DIRECTIVE —
Print every one of the entries below word for word, keeping each line as it appears.
***** INPUT RECORDS *****
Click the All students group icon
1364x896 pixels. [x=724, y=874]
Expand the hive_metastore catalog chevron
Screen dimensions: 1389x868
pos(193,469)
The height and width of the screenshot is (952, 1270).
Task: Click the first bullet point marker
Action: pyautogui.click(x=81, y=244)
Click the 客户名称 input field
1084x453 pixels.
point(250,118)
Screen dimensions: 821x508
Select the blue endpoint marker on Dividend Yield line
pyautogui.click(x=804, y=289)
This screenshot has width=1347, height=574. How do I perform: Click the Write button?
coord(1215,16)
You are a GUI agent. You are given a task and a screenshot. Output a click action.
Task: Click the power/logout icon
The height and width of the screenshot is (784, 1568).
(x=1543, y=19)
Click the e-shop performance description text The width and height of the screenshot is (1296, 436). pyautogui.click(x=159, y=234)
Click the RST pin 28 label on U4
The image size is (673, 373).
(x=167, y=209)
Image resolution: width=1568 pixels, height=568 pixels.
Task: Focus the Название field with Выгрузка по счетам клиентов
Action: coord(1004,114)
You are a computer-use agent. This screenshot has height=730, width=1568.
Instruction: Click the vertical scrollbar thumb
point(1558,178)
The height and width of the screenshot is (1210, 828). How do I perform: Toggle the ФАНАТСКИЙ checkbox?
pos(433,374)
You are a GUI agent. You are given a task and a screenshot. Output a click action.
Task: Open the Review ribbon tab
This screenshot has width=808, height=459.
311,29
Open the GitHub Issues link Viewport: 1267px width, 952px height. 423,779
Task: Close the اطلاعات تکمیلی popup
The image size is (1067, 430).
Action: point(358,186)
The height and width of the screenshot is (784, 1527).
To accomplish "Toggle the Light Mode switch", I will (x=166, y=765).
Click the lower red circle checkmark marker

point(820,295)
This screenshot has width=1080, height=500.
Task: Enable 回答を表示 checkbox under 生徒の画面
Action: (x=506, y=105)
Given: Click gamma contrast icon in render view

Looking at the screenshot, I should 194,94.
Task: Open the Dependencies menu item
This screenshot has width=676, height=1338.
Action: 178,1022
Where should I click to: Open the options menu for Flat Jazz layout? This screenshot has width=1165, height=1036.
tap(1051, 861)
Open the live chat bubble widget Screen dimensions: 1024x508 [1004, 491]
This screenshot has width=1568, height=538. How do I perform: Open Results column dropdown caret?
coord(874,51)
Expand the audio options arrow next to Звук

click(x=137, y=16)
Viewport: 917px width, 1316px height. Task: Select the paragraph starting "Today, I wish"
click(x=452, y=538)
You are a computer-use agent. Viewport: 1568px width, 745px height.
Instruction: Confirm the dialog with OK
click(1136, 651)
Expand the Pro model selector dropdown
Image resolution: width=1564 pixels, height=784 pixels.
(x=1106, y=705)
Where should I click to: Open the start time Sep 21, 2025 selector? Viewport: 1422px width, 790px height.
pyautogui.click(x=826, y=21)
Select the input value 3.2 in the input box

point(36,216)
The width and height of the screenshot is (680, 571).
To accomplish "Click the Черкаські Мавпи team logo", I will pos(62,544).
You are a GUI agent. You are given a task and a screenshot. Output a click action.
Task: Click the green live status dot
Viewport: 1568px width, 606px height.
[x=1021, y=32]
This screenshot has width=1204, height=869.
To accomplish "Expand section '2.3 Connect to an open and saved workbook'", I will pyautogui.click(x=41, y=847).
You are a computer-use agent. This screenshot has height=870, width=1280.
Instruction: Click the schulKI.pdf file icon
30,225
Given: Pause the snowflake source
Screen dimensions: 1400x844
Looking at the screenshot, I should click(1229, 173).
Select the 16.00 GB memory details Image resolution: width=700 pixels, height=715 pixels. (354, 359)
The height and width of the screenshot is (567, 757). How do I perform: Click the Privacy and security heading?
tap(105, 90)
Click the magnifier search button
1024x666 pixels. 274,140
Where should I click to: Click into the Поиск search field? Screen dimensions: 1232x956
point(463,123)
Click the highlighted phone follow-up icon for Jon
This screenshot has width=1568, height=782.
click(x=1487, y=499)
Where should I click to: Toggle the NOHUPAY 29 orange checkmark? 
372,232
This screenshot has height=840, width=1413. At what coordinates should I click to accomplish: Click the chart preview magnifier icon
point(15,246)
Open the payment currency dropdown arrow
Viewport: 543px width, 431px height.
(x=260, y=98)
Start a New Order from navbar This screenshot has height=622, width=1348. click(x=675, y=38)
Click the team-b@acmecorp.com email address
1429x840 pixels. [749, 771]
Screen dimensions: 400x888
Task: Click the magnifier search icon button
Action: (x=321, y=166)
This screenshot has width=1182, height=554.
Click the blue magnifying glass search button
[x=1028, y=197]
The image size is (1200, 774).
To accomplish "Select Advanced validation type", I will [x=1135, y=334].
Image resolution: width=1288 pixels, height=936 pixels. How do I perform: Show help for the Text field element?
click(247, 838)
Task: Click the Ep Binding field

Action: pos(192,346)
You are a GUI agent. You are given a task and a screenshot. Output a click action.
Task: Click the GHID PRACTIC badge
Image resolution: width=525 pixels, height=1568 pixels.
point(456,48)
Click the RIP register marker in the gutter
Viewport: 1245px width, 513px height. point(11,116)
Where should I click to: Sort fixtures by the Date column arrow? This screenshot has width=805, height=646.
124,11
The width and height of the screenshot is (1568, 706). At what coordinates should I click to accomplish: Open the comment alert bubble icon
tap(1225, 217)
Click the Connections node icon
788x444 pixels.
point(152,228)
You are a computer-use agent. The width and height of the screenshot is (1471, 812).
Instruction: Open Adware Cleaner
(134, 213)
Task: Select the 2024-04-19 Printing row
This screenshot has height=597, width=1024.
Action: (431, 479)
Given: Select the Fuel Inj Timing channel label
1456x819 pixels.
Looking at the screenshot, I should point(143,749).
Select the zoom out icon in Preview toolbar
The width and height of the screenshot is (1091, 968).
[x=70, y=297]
*****
COMPLETE ANSWER —
Click the All students group icon
1364x896 pixels. [x=724, y=874]
Expand the hive_metastore catalog chevron
Screen dimensions: 1389x868
pos(193,469)
The height and width of the screenshot is (952, 1270).
Task: Click the first bullet point marker
Action: pyautogui.click(x=81, y=244)
Click the 客户名称 input field
1084x453 pixels.
point(250,118)
Screen dimensions: 821x508
Select the blue endpoint marker on Dividend Yield line
pyautogui.click(x=804, y=289)
This screenshot has width=1347, height=574. How do I perform: Click the Write button?
coord(1215,16)
You are a GUI agent. You are given a task and a screenshot. Output a click action.
Task: Click the power/logout icon
The height and width of the screenshot is (784, 1568).
(x=1543, y=19)
Click the e-shop performance description text The width and height of the screenshot is (1296, 436). pyautogui.click(x=159, y=234)
Click the RST pin 28 label on U4
The image size is (673, 373).
(x=167, y=209)
Image resolution: width=1568 pixels, height=568 pixels.
Task: Focus the Название field with Выгрузка по счетам клиентов
Action: coord(1004,114)
You are a computer-use agent. This screenshot has height=730, width=1568.
Instruction: Click the vertical scrollbar thumb
point(1558,178)
The height and width of the screenshot is (1210, 828). How do I perform: Toggle the ФАНАТСКИЙ checkbox?
pos(433,374)
You are a GUI agent. You are given a task and a screenshot. Output a click action.
Task: Open the Review ribbon tab
This screenshot has width=808, height=459.
311,29
Open the GitHub Issues link Viewport: 1267px width, 952px height. 423,779
Task: Close the اطلاعات تکمیلی popup
The image size is (1067, 430).
Action: point(358,186)
The height and width of the screenshot is (784, 1527).
To accomplish "Toggle the Light Mode switch", I will (x=166, y=765).
Click the lower red circle checkmark marker

point(820,295)
This screenshot has width=1080, height=500.
Task: Enable 回答を表示 checkbox under 生徒の画面
Action: (x=506, y=105)
Given: Click gamma contrast icon in render view

Looking at the screenshot, I should 194,94.
Task: Open the Dependencies menu item
This screenshot has width=676, height=1338.
Action: 178,1022
Where should I click to: Open the options menu for Flat Jazz layout? This screenshot has width=1165, height=1036.
tap(1051, 861)
Open the live chat bubble widget Screen dimensions: 1024x508 [1004, 491]
This screenshot has width=1568, height=538. How do I perform: Open Results column dropdown caret?
coord(874,51)
Expand the audio options arrow next to Звук

click(x=137, y=16)
Viewport: 917px width, 1316px height. Task: Select the paragraph starting "Today, I wish"
click(x=452, y=538)
You are a computer-use agent. Viewport: 1568px width, 745px height.
Instruction: Confirm the dialog with OK
click(1136, 651)
Expand the Pro model selector dropdown
Image resolution: width=1564 pixels, height=784 pixels.
(x=1106, y=705)
Where should I click to: Open the start time Sep 21, 2025 selector? Viewport: 1422px width, 790px height.
pyautogui.click(x=826, y=21)
Select the input value 3.2 in the input box

point(36,216)
The width and height of the screenshot is (680, 571).
To accomplish "Click the Черкаські Мавпи team logo", I will pos(62,544).
You are a GUI agent. You are given a task and a screenshot. Output a click action.
Task: Click the green live status dot
Viewport: 1568px width, 606px height.
[x=1021, y=32]
This screenshot has width=1204, height=869.
To accomplish "Expand section '2.3 Connect to an open and saved workbook'", I will pyautogui.click(x=41, y=847).
You are a computer-use agent. This screenshot has height=870, width=1280.
Instruction: Click the schulKI.pdf file icon
30,225
Given: Pause the snowflake source
Screen dimensions: 1400x844
Looking at the screenshot, I should click(1229, 173).
Select the 16.00 GB memory details Image resolution: width=700 pixels, height=715 pixels. (354, 359)
The height and width of the screenshot is (567, 757). How do I perform: Click the Privacy and security heading?
tap(105, 90)
Click the magnifier search button
1024x666 pixels. 274,140
Where should I click to: Click into the Поиск search field? Screen dimensions: 1232x956
point(463,123)
Click the highlighted phone follow-up icon for Jon
This screenshot has width=1568, height=782.
click(x=1487, y=499)
Where should I click to: Toggle the NOHUPAY 29 orange checkmark? 
372,232
This screenshot has height=840, width=1413. At what coordinates should I click to accomplish: Click the chart preview magnifier icon
point(15,246)
Open the payment currency dropdown arrow
Viewport: 543px width, 431px height.
(x=260, y=98)
Start a New Order from navbar This screenshot has height=622, width=1348. click(x=675, y=38)
Click the team-b@acmecorp.com email address
1429x840 pixels. [749, 771]
Screen dimensions: 400x888
Task: Click the magnifier search icon button
Action: (x=321, y=166)
This screenshot has width=1182, height=554.
Click the blue magnifying glass search button
[x=1028, y=197]
The image size is (1200, 774).
To accomplish "Select Advanced validation type", I will [x=1135, y=334].
Image resolution: width=1288 pixels, height=936 pixels. How do I perform: Show help for the Text field element?
click(247, 838)
Task: Click the Ep Binding field

Action: pos(192,346)
You are a GUI agent. You are given a task and a screenshot. Output a click action.
Task: Click the GHID PRACTIC badge
Image resolution: width=525 pixels, height=1568 pixels.
point(456,48)
Click the RIP register marker in the gutter
Viewport: 1245px width, 513px height. point(11,116)
Where should I click to: Sort fixtures by the Date column arrow? This screenshot has width=805, height=646.
124,11
The width and height of the screenshot is (1568, 706). At what coordinates should I click to accomplish: Open the comment alert bubble icon
tap(1225, 217)
Click the Connections node icon
788x444 pixels.
point(152,228)
You are a computer-use agent. The width and height of the screenshot is (1471, 812).
Instruction: Open Adware Cleaner
(134, 213)
Task: Select the 2024-04-19 Printing row
This screenshot has height=597, width=1024.
Action: (431, 479)
Given: Select the Fuel Inj Timing channel label
1456x819 pixels.
Looking at the screenshot, I should point(143,749).
Select the zoom out icon in Preview toolbar
The width and height of the screenshot is (1091, 968).
[x=70, y=297]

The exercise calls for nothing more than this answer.